Why would anyone engage with “RESTORE” to avoid jail time when it’s already pretty rare to be caught, and even if you are, you won’t be prosecuted, let alone go to jail. Why would they try to get into these programs (which seems like an admission of guilt) when you could do nothing? At best those sorts of programs will basically move theft from the customer facing parts of the store to the back room and teach thieves how stores work so they’re able to steal better. Nobody with a brain is going to let thieves into this program at their store.

meaningfully engaging with services to help address underlying factors that lead to shoplifting

"Your Honour, my client is a single mother of three children and if she is sent to jail, there will be nobody to take care of them. Yes, she has 140 previous convictions, but she only went out robbing expensive goods because she fell under the influence of her boyfriend who persuaded her to do so. The fact that when arrested she was walking around with a Gucci handbag which is one of the items she stole should mean nothing. We ask the court to consider a remedial sentence since there is now a programme to teach people "it's not your fault you went out robbing, it is down to structural poverty and systemic racism and in fact you should be getting reparations" and she has a place on it".

Oh, that will be a beautiful thing to see in operation, the grift.

As @CriticalDuty mentions above, any sort of effective policy would mean more blacks in jails and prisons, which is unacceptable to those who consider black lives to matter more

Part of this entire tragedy is that there are decent, lower middle-class/working-class black people who are tired of this shit, think it's bad, hate that their neighbourhoods are turning to shit, hate that being black is automatically associated with crime, think the pond scum who behave like this should be punished - and white liberals will flat-out ignore them and talk over them in favour of showing off how good allies they are in regards to "anti-white fragility, anti-white supremacy, against anti-blackness, etc."

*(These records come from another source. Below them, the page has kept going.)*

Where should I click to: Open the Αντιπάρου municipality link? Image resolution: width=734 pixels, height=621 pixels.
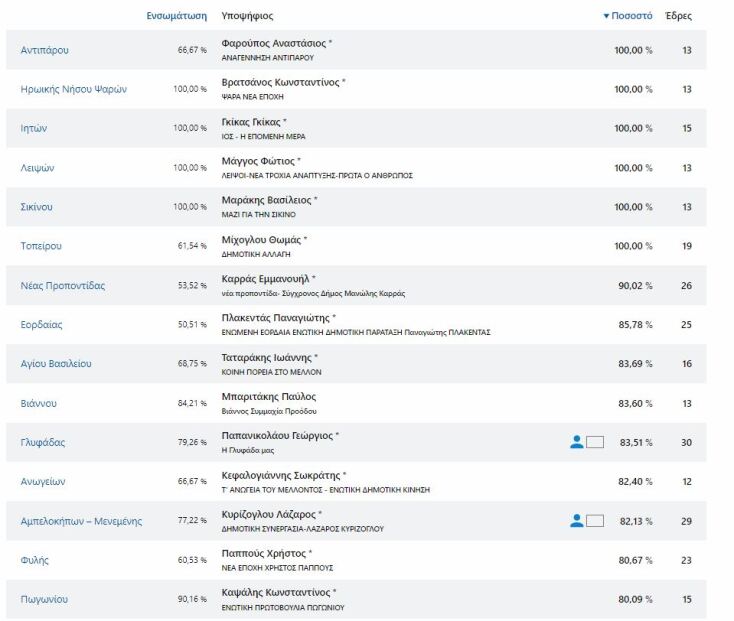click(45, 50)
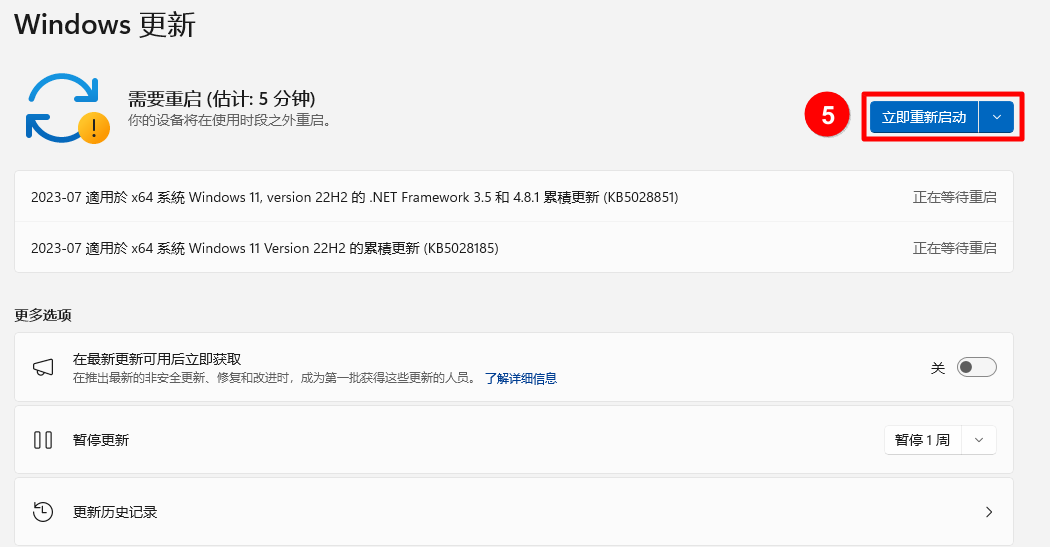Click the 正在等待重启 status for KB5028185
The height and width of the screenshot is (547, 1050).
coord(954,248)
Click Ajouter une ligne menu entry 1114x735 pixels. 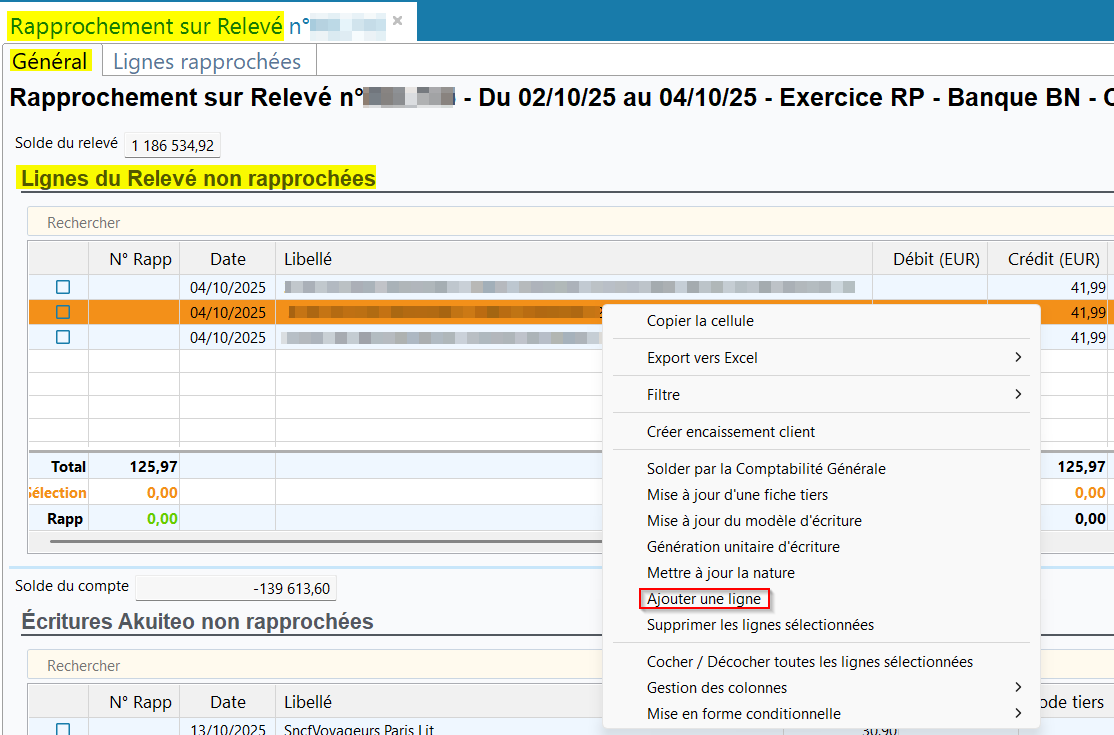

The question is, of course, how many of them change their voting behavior based on this?

Because if those votes reliably end up in the same hands every time, it doesn't really matter what their more nuanced opinions are.

I agree completely. One of the biggest tragedies is that White virus signaling is creating racism and destroying Black communities.

Because of all the crime and theft, a lot of people are less likely to assume that a black person in their vicinity is “safe”, at least until they know for sure. People are more likely to assume trouble from even innocent things (I could see the bike incident as a misunderstanding, but why would anyone in that situation assume it’s not a scam or an attempt at a crime?). You might think twice about hiring blacks as well. This doesn’t help black# move up.

At the same time, nobody who can afford the rents outside of the hood wants to open a business there. Even before this crime wave, most businesses in that area have bars on the window and guns behind the counter. Even that’s no longer enough, as it’s basically forbidden to try and stop crime in progress and calling the cops is as waste of time. So it’s basically no business zone. Which means no goods nearby available to those people and no jobs (making building a resume very difficult).

I think honestly a tough on crime approach is what helps minorities.

Yeah. As Chris Rock put it decades ago: "a black man that got two jobs, going to work every day, hates a nigga on welfare". Nobody hates the trashy black underclass so much as decent black people who are busting their asses to get by and have to tolerate these other people's bullshit.